Les joueurs et les utilisateurs d’univers virtuels générés grâce aux technologies numériques sont parfois qualifiés d’ « habitants » des mondes qu’ils expérimentent. Mais ce qualificatif, et le concept auquel il réfère, ne sont jamais questionnés précisément. Ainsi, que signifie habiter et peut-on habiter un monde virtuel ? Pour tenter de répondre à ces questions, nous indiquerons dans une première partie l’importance pour un utilisateur de pouvoir personnaliser un espace afin de l’habiter, car habiter un espace c’est le singulariser, c’est se l’approprier, c’est le « faire sien » (Segaud, 2010).
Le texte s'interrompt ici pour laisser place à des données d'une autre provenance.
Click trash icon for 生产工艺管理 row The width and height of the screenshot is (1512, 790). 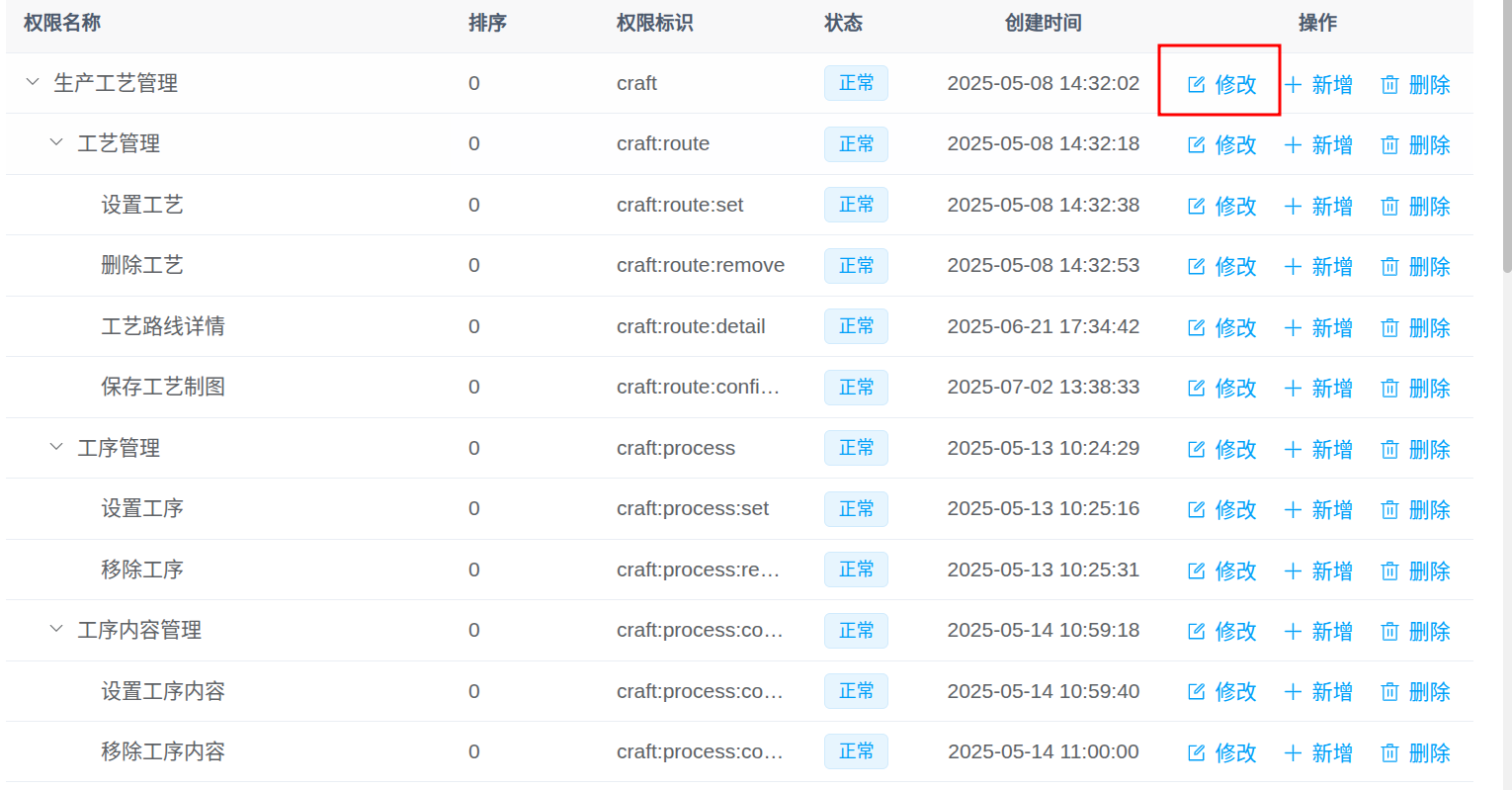1389,85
Nous prendrons appui sur différents exemples de jeux vidéo, de simulations ludiques et de mondes virtuels pour montrer que ces diverses solutions offrent des prises aux utilisateurs pour agir de manière plus ou moins significative sur les environnements qu’ils explorent, leur avatar ou encore l’interface du dispositif. Dans la seconde partie, nous expliquerons que le couplage de multiples possibilités d’action d’un individu renforce son sentiment d’immersion ; notamment lorsqu’il n’est pas saisi par une dimension immersive particulière, comme c’est le cas avec les casques de réalité virtuelle qui fournissent une immersion perceptive intense. Nous présenterons différents modèles de l’immersion (Ermi, Mäyrä, 2005 ; Arsenault, 2006 ; Boullier, 2008) et nous clarifierons les notions d’engagement, d’absorption ou encore de présence. Nous considérerons l’immersion comme une condition inhérente à celle de l’habiter dans un monde numérique en 3D, puisque pour habiter il faut pouvoir être « à l’intérieur ». Dans la partie suivante, nous discuterons de l’articulation des concepts de l’immersion et de l’habiter avec celui de l’« incorporation » de Gordon Calleja (2007). Nous évoquerons les phases temporelles micro et macro décrites dans son modèle de l’engagement d’un individu dans un jeu vidéo. Nous montrerons que leur complémentarité permet de saisir des phénomènes d’adhésion, d’ancrage et d’attachement propres à la « persistance » des mondes virtuels et au processus de l’habiter. En conclusion, nous esquisserons un modèle de l’habiter a plusieurs figures (l’habitant, le logeur, le squatteur, le passant, etc.) qui permet de décrire, en complément des modèles existants de l’engagement et de l’immersion, des phénomènes liés aux pratiques et aux usages des utilisateurs dans les mondes virtuels.